Make global green fund operational | The Daily Star
12:00 AM, November 17, 2011 / LAST MODIFIED: 12:00 AM, November 17, 2011

Make global green fund operational

Environmentalists tell Delhi workshop

Countries like Bangladesh and India must endeavour to make the global green fund operational at the ensuing Durban summit to combat climate change impacts, said eminent environmentalists at an international workshop in New Delhi yesterday.
Delhi-based Centre for Science and Environment (CSE) organised the two-day South Asian Media Workshop on Climate Change at India Habitat Centre, participated by journalists from Bangladesh, Bhutan, India, Nepal, Sri Lanka, and Pakistan.
South Asian countries, most vulnerable to climate change disasters, must strive to get a legally-binding instrument, said RR Rashmi, joint secretary of Union Ministry of Environment and Forests of India.
This instrument should ensure the drastic reduction in carbon emission by the developed world to let the developing countries economically grow on fossil fuel, he said.
Nothing moved in two years towards releasing the US $30 billon fast-start fund and the US $100 billion long term fund by 2020, though pledged by the parties present in the Copenhagen conference, he said.
The attempt by the developed world to levy tax on the international civil aviation and maritime organisations for carbon emission to generate the green fund is not acceptable. This will imply gathering resource from the developing countries and giving it back to them in the name of climate fund, he said.
The speakers decried the politics of misleading numbers on the rate of carbon emission by the developed world and their historic responsibility to reduce emission compared to pre-industrial era, as it undermines the developing countries' right to economic development.
“It is a shameful politics of the developed countries. It is apprehended that Durban summit too is going to face the same,” said Sunita Narayan, CSE director general.
As climate change is about economic development, it is the right of the developing countries to grow with the climate fund and technology, she said.

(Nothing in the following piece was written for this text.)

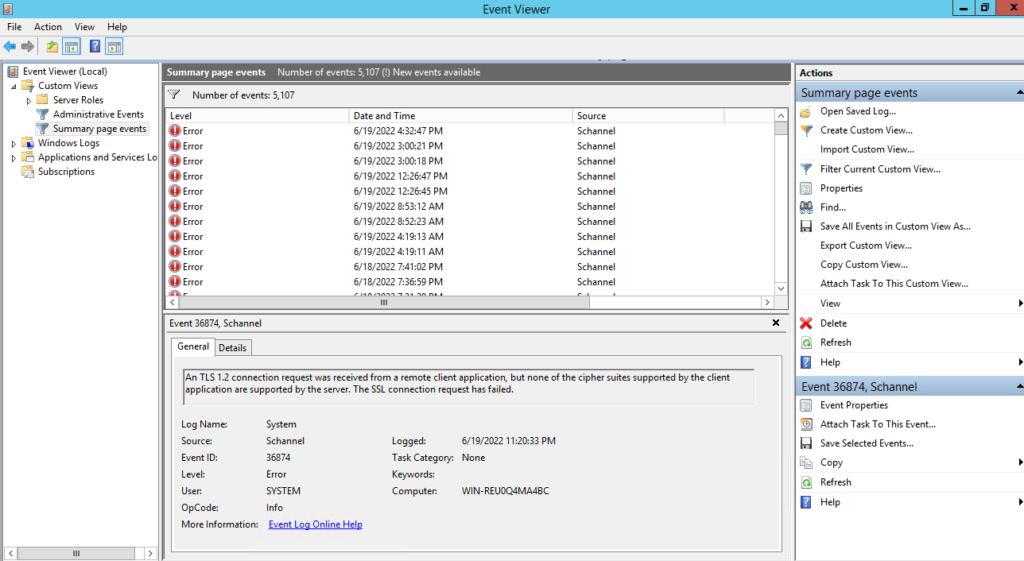
Task: Click the Find binoculars icon
Action: (806, 207)
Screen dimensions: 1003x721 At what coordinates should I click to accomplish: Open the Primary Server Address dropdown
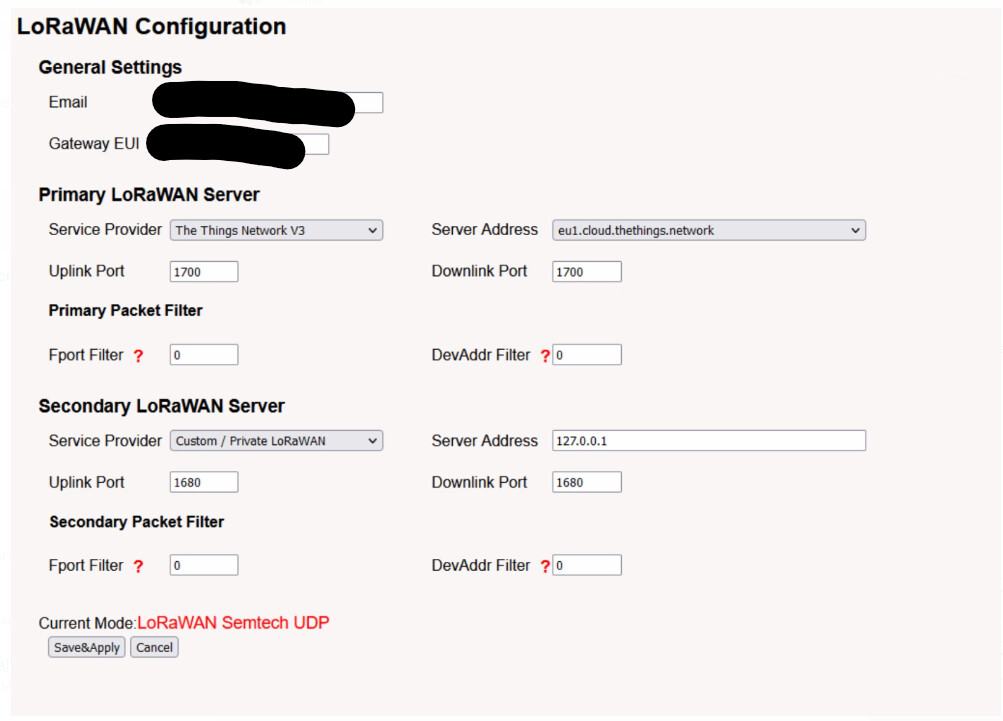pyautogui.click(x=708, y=231)
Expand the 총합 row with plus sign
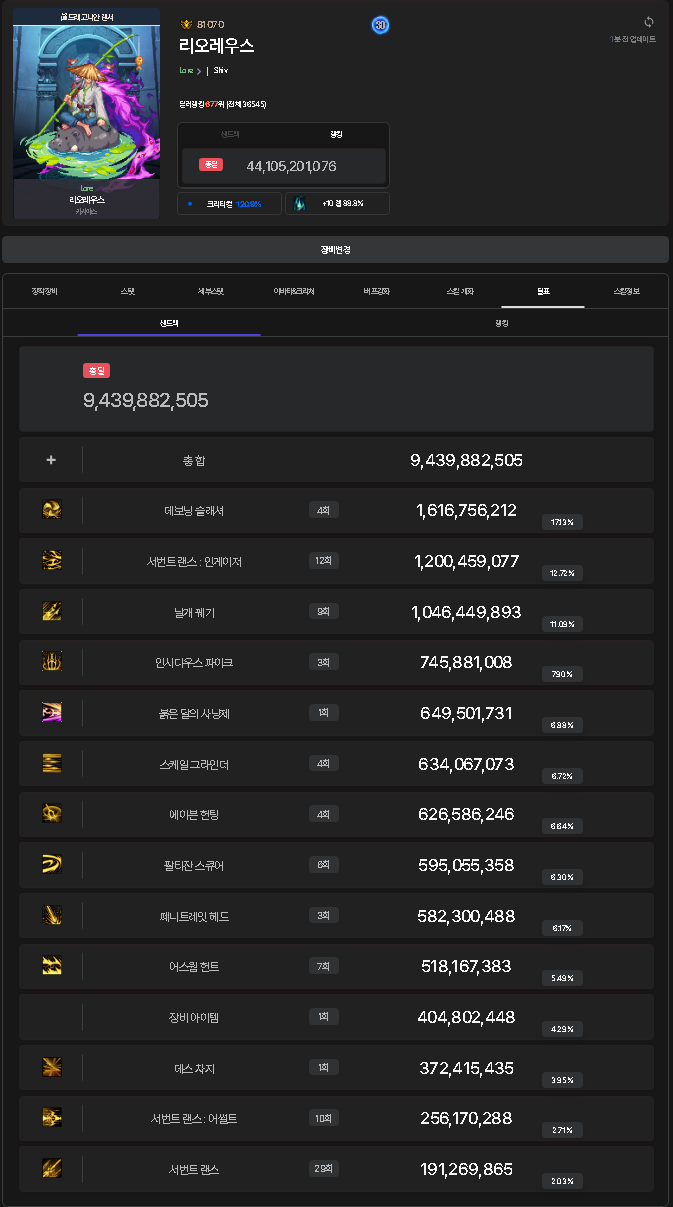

Countries like those of the European Union, the United States, Australia, Canada and Japan, the world's major emitters, required to reduce carbon emission below the pre-industrial era level and in 2005 and 2009 as per the Kyoto Protocol, contrarily increased it, she said.

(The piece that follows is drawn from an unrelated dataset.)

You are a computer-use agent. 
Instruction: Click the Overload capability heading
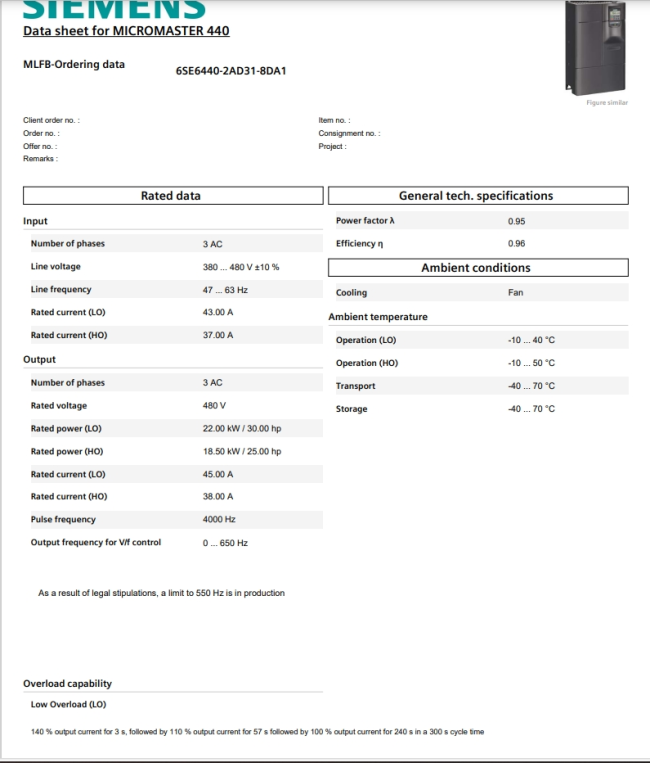[67, 684]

The G-77 and China, as a grouping of the developing countries, must stick to the principle of common but differentiated responsibility of carbon reduction, the second commitment to the Kyoto Protocol, said speakers.

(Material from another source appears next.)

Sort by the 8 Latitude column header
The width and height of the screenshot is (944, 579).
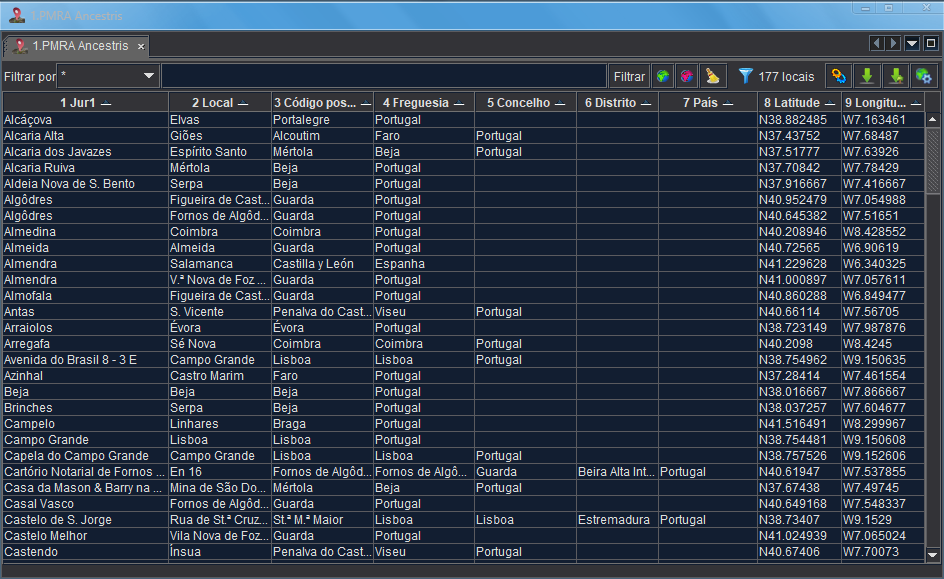point(799,103)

They must also press for the implementation of the Cancun agreements in the upcoming negotiation, they said.
Replying to a question from The Daily Star, Rashmi said the Brazil, South Africa, India and China grouping in the climate negotiation would not harm the developing world's stance, but it should not turn into a privileged club.
India is to pursue the principle of developing countries' equitable development, technology transfer and unilateral trade measures in the climate negotiation.